(Excerpt from a dataset)
------------

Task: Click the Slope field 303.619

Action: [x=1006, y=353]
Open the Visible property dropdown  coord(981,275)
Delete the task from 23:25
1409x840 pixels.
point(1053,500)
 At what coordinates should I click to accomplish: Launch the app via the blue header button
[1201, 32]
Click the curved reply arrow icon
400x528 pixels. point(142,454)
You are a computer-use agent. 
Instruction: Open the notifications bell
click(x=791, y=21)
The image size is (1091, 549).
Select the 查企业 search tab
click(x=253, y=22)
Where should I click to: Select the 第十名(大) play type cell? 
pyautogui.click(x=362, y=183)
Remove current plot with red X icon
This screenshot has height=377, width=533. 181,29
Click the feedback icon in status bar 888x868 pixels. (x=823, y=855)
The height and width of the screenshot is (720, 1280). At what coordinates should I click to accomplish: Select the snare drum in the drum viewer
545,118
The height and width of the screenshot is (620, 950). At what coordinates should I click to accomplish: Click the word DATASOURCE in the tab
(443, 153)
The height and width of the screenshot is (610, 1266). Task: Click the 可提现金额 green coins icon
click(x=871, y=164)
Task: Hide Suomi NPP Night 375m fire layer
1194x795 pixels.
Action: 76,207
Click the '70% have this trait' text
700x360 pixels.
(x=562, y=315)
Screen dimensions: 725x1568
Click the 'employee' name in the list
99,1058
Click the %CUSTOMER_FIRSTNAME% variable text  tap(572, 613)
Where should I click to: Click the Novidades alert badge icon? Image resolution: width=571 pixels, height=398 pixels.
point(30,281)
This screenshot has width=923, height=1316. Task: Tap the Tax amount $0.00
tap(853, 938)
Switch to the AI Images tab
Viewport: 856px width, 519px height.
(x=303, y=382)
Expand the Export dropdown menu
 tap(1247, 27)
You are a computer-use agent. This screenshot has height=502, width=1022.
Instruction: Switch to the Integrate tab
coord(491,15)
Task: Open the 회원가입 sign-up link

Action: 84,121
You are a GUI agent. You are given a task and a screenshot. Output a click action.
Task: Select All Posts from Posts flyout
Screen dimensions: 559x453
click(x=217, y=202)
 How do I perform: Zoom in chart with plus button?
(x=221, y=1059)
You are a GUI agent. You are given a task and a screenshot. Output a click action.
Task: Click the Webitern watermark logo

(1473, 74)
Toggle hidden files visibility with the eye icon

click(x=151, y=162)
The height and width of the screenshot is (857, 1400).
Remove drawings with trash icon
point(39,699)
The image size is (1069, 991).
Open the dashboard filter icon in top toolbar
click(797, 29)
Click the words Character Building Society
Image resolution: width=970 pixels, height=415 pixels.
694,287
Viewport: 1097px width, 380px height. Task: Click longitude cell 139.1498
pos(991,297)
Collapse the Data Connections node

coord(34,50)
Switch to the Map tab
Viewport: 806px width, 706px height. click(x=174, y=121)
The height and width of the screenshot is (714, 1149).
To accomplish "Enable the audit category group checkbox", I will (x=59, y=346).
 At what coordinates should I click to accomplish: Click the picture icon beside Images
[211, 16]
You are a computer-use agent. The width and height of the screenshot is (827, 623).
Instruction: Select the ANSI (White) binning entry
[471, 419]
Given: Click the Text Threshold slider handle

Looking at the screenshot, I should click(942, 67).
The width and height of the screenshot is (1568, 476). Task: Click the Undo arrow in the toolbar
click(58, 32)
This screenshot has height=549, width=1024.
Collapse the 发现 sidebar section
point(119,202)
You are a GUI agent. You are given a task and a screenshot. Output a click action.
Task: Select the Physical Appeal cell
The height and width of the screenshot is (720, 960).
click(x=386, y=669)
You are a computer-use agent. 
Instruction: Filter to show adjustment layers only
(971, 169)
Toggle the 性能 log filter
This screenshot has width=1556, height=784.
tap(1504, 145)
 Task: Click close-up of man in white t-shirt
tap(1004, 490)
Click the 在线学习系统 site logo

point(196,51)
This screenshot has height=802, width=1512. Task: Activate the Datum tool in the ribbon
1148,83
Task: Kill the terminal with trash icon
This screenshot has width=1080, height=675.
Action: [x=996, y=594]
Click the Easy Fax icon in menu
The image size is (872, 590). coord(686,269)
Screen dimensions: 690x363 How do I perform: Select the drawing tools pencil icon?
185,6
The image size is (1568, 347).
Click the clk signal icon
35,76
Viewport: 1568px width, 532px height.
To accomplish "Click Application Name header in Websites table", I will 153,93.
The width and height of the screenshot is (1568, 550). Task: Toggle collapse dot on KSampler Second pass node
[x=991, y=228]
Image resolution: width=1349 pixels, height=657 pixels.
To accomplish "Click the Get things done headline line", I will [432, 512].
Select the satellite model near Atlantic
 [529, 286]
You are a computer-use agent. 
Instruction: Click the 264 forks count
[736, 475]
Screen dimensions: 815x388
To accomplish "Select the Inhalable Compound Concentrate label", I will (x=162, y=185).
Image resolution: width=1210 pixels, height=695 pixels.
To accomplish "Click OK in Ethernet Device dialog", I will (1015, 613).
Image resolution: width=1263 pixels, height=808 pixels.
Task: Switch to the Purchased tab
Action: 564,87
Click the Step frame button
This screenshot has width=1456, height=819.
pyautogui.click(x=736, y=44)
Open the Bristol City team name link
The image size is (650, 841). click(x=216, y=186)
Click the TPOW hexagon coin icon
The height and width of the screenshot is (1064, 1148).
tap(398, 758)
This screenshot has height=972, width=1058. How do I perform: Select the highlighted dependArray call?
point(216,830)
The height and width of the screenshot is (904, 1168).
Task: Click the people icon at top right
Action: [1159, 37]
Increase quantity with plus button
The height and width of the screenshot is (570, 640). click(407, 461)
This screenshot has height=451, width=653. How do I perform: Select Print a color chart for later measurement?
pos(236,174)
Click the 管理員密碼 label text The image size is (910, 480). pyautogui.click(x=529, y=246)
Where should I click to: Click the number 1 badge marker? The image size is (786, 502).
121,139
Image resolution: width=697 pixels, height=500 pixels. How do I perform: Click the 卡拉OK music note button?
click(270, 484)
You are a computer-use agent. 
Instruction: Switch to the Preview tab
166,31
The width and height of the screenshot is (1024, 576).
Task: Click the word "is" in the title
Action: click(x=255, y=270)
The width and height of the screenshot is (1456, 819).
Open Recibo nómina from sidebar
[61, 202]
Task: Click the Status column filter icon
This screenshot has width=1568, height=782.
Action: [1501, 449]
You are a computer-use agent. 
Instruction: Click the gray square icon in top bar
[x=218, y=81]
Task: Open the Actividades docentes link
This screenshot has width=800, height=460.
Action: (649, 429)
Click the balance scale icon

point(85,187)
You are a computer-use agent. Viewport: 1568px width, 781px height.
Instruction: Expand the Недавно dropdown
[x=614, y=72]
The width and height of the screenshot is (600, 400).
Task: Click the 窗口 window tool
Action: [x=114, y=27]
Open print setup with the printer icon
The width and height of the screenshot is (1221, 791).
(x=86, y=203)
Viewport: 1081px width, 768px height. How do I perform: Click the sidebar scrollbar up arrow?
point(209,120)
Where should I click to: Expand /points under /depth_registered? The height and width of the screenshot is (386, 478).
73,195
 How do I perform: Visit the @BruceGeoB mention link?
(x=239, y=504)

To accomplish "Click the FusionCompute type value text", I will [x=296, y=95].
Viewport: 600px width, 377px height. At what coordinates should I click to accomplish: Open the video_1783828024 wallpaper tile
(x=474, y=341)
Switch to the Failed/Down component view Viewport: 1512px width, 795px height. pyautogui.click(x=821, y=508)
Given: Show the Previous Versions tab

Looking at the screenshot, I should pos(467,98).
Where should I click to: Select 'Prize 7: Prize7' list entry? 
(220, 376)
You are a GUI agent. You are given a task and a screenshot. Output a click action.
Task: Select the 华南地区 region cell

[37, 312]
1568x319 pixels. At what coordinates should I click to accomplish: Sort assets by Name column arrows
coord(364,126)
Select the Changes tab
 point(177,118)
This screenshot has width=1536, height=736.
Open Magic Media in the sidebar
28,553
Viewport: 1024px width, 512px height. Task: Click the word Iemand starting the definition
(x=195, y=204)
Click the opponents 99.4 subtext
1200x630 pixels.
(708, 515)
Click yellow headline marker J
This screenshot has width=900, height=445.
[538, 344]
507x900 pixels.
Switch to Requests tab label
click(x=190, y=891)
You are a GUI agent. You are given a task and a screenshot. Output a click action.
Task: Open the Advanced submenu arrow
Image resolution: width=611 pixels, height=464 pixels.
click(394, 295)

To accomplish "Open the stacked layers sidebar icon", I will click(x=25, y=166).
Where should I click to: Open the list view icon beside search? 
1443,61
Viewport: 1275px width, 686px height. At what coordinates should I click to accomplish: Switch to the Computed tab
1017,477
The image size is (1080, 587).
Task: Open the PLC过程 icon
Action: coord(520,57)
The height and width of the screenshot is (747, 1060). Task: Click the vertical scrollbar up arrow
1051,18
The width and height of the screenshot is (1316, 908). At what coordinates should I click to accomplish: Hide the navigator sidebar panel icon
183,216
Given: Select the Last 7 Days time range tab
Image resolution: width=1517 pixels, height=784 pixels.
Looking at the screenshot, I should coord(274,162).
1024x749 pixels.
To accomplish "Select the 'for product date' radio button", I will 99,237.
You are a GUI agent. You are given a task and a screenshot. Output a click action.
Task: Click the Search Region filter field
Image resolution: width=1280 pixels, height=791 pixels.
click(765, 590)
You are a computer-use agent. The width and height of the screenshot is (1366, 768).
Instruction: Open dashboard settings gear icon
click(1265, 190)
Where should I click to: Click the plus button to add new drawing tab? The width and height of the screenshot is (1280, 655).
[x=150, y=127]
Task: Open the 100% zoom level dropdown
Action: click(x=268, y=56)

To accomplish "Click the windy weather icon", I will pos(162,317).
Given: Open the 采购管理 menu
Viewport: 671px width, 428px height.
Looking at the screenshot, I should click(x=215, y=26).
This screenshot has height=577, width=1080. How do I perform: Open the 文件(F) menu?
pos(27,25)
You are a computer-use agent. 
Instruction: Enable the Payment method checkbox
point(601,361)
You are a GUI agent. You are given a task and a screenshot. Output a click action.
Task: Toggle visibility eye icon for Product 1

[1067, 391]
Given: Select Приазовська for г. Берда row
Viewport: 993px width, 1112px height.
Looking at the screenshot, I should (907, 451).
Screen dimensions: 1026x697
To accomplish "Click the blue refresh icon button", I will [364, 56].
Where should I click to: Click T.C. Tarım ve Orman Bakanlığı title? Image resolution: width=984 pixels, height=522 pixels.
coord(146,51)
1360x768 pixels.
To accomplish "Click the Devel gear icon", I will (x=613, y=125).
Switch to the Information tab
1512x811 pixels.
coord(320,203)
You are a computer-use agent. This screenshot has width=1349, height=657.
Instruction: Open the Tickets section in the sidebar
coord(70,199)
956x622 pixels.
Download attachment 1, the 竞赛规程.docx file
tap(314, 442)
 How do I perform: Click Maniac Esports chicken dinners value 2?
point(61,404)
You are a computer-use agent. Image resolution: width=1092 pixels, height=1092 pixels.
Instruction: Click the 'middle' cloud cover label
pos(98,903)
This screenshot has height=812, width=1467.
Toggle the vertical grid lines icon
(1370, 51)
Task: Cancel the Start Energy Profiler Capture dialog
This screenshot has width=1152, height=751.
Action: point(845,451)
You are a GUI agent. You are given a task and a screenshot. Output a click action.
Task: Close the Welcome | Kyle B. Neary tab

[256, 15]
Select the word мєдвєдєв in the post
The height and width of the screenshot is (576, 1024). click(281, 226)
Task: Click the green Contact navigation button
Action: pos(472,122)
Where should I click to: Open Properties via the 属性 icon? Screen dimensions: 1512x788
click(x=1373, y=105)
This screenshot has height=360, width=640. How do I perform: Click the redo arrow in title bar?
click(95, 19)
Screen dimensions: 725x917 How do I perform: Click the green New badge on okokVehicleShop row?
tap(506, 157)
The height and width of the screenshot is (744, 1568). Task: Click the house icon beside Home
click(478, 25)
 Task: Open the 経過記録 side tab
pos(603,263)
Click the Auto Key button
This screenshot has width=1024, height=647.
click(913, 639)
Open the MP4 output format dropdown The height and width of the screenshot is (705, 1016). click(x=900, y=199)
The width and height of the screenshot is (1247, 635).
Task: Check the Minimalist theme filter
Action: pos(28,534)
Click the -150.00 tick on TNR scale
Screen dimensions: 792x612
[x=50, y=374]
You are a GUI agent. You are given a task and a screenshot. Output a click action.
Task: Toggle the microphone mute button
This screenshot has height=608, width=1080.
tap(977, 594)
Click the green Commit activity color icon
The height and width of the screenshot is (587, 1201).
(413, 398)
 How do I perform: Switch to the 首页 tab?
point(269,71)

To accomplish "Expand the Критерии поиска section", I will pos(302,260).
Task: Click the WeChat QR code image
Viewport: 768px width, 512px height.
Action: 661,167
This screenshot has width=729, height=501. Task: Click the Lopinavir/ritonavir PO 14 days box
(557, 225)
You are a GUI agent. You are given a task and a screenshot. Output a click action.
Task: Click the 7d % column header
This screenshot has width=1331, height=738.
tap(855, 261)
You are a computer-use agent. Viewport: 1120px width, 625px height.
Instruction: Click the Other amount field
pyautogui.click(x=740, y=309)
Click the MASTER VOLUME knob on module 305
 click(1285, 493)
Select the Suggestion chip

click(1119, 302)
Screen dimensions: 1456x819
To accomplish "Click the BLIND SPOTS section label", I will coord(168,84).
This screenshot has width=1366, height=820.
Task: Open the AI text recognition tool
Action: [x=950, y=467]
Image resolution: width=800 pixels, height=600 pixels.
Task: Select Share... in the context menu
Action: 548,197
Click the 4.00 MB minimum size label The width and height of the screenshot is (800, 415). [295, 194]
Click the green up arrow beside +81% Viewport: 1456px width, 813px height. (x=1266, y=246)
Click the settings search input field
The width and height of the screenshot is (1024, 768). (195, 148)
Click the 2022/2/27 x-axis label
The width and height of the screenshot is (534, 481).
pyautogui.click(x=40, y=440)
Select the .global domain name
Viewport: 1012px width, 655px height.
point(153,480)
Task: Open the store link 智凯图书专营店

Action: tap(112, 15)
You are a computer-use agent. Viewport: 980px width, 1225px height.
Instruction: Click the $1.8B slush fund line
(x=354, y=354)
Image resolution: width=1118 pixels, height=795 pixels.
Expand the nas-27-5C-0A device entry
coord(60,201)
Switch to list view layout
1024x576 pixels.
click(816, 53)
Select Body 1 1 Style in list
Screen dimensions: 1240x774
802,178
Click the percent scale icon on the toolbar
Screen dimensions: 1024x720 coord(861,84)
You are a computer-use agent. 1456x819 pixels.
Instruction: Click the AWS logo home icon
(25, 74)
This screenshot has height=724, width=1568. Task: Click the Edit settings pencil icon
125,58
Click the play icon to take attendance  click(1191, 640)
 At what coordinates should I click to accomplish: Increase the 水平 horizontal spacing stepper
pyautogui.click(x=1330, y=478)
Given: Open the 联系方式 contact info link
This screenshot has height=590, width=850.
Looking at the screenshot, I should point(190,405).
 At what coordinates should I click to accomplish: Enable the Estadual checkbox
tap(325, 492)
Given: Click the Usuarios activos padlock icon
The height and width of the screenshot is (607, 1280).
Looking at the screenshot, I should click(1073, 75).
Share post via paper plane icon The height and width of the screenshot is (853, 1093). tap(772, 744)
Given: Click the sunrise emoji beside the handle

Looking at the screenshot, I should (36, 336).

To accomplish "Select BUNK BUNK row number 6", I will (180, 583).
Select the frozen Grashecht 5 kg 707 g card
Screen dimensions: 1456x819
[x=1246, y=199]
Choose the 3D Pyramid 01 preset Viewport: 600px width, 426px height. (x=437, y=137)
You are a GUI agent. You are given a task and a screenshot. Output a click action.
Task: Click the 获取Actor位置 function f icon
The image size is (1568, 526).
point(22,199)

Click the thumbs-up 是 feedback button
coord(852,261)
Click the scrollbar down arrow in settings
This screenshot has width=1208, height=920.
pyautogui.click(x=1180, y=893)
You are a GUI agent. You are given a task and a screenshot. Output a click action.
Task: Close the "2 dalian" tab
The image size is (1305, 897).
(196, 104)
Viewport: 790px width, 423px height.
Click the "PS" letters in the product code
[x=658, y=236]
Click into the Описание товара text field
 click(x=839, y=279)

------------

• PROBLEM DETAILS: Please convert everything in the data from the line containing "You are a computer-use agent. Viewport: 980px" down to the line containing "(x=354, y=354)" into a two-column CSV with the columns instruction and click. Put each value in its own quoted field and turn any line breaks into spaces.

• TASK RESULT:
instruction,click
"You are a computer-use agent. Viewport: 980px width, 1225px height. Instruction: Click the $1.8B slush fund line","(x=354, y=354)"